Cette loi impose à tout groupe employant au moins 1 000 salariés, et
qui souhaite se séparer d'un site d'au moins 50 personnes, de
rechercher un repreneur.

L'Assemblée Nationale va examiner dans les jours qui viennent une proposition de loi du groupe socialiste visant à dissuader la fermeture d'une usine rentable et à inciter à la recherche d'un repreneur.

Faite lors d'un déplacement de campagne à Florange par le candidat Hollande, cette promesse ressurgit à un moment où la majorité cherche des « marqueurs » de gauche pour ressouder des troupes éparses et désemparées.

Elle a donc d'abord un objectif politique et non économique : une fois de plus l'idéologie va l'emporter sur le pragmatisme.

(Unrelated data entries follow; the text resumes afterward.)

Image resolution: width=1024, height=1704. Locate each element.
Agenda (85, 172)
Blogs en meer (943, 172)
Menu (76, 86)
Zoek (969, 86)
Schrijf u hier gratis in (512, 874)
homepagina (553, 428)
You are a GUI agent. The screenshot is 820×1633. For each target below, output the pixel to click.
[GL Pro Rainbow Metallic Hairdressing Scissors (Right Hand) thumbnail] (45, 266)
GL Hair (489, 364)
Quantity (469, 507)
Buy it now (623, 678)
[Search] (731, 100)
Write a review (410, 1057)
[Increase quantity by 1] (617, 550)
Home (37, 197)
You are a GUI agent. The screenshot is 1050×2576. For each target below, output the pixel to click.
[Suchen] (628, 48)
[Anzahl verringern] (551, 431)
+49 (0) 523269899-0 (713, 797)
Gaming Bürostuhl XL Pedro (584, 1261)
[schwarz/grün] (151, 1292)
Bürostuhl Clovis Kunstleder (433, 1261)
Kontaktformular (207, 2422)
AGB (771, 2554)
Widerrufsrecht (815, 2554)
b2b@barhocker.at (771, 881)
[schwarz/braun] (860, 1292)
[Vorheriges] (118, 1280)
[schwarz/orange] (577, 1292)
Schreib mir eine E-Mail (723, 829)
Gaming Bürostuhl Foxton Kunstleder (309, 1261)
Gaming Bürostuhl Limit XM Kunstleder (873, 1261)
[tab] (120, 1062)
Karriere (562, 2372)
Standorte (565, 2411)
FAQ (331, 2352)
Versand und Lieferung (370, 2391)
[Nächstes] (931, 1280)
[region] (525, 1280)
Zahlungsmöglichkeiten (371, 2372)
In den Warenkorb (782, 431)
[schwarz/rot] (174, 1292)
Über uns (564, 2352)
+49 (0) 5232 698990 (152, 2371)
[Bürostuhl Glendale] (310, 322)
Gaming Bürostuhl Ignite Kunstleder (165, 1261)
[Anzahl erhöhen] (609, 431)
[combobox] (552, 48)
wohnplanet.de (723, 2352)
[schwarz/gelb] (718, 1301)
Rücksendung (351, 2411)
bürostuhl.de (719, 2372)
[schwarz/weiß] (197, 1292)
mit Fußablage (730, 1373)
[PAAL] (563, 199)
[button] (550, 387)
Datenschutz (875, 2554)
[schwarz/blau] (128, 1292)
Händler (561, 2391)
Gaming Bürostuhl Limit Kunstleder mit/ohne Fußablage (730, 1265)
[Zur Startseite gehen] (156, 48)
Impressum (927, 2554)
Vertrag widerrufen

Le signal envoyé au monde de l'entreprise est à nouveau très négatif et symbolique. En effet ce dispositif :

Va d'abord concerner un nombre extrêmement restreint d'entreprises et de sites car les cessions d'usines et d'entreprises réellement viables demeurent très faibles. Dès lors, pourquoi une loi pour une poignée de cas ? Va alourdir les procédures collectives de licenciement alors que l'accord sur la sécurisation des parcours professionnels et sur la compétitivité signé le 11 janvier dernier visait à les assouplir ; Va dissuader de nouveaux investisseurs de venir en France, compte-tenu de la fiscalité déjà très pénalisante et des rigidités du marché du travail particulièrement importantes ; Va donc à terme jouer contre l'emploi alors que son objectif était de le protéger : une fois de plus, les socialistes ont choisi la mauvaise méthode, celle du dogme et des idéologies passéistes. Une fois de plus, ce sont les travailleurs les moins protégés qui subiront les conséquences de ces aveuglements.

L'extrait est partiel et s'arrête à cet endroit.